*Requirement*. Nothing but the lines from the one with "Open the microsoft.com publisher link" through the end of the records may appear in the answer, each reproduced exactly, pictures omitted.

(Dataset entries)
..............................

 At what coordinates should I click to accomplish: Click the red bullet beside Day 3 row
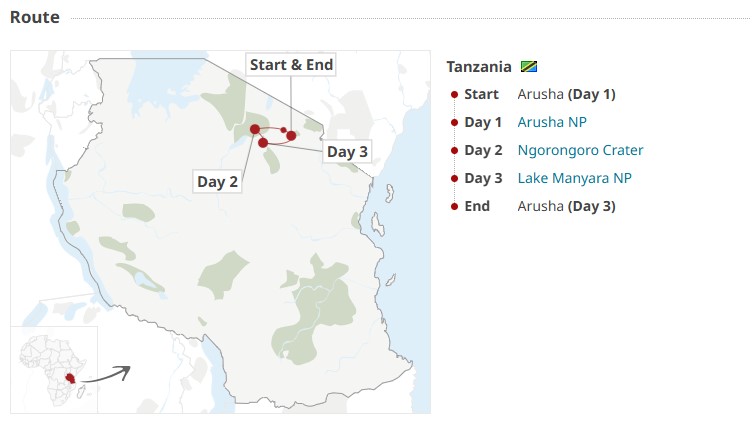pos(455,179)
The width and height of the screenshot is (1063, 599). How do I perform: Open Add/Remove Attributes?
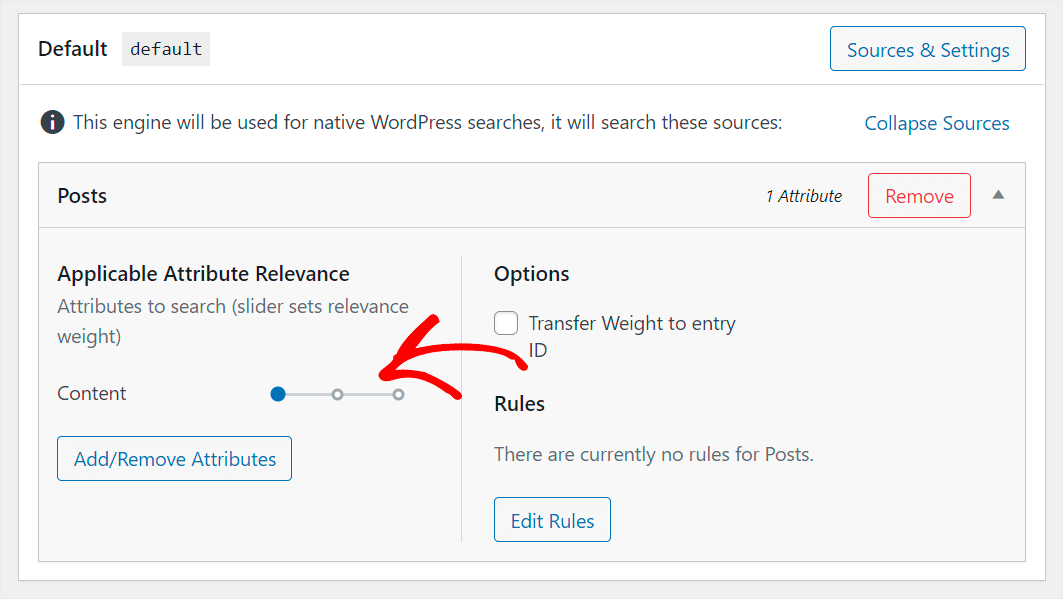pos(174,459)
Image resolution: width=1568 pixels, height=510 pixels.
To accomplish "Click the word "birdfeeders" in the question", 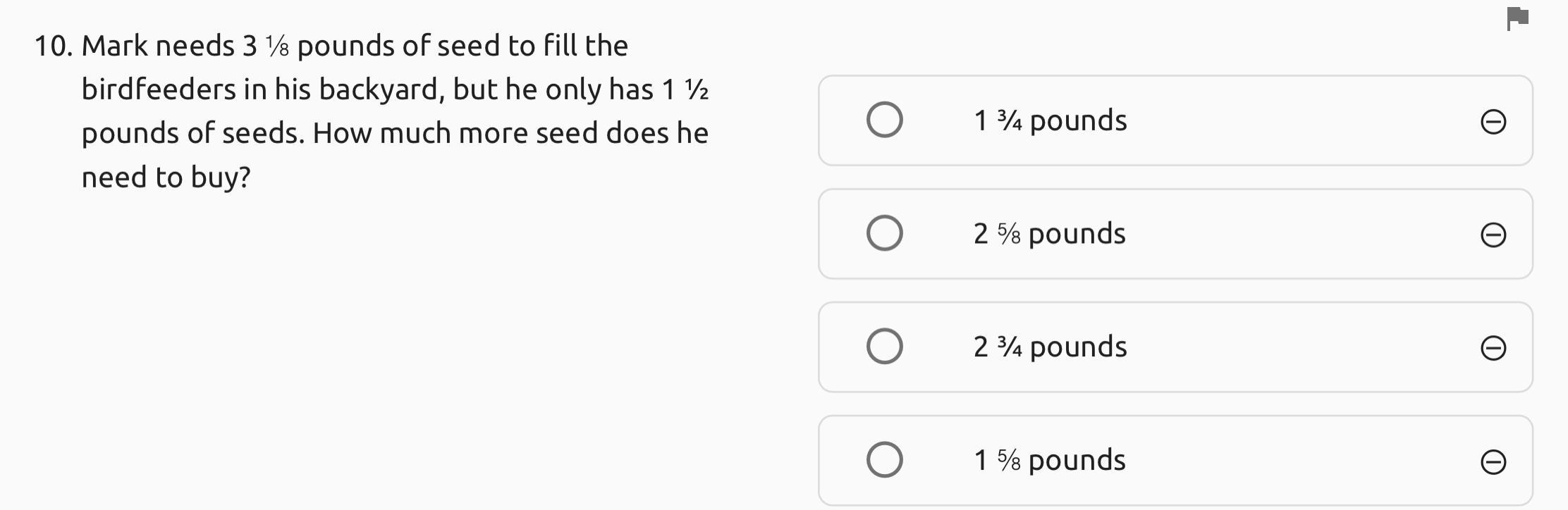I will click(159, 90).
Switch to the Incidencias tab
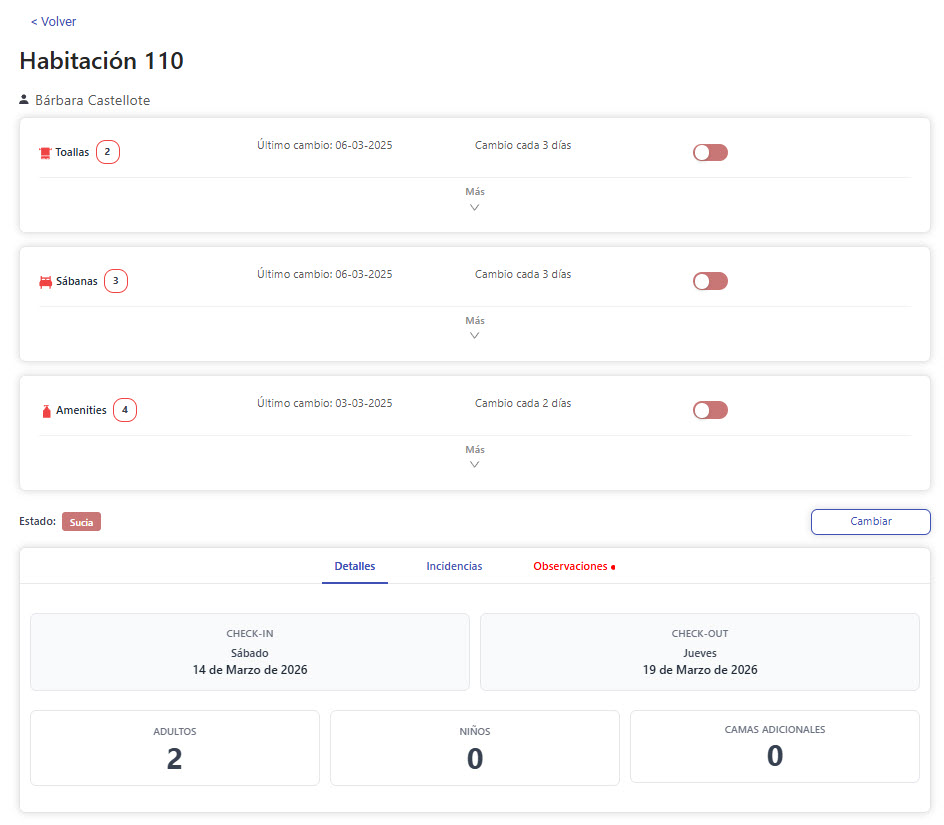 454,566
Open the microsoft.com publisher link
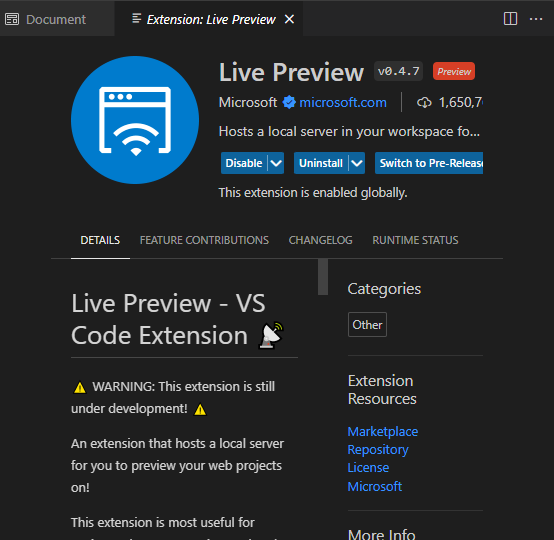554x540 pixels. [x=343, y=102]
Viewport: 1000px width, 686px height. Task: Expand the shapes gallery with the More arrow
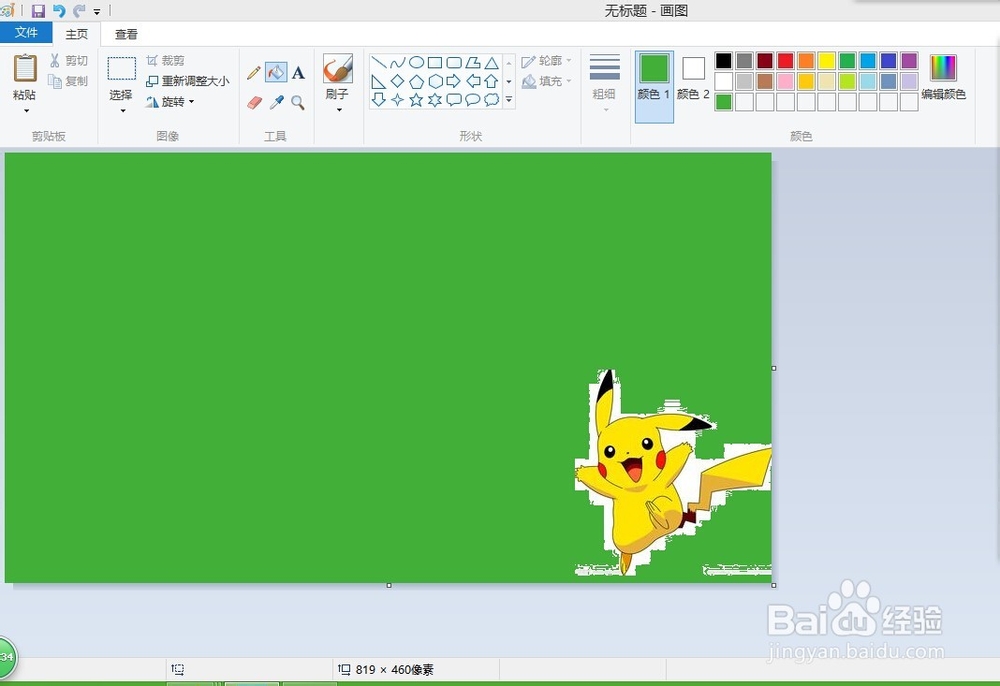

..............................

*Reply*.
Open the microsoft.com publisher link
554x540 pixels. [x=343, y=102]
Viewport: 1000px width, 686px height. Task: Expand the shapes gallery with the More arrow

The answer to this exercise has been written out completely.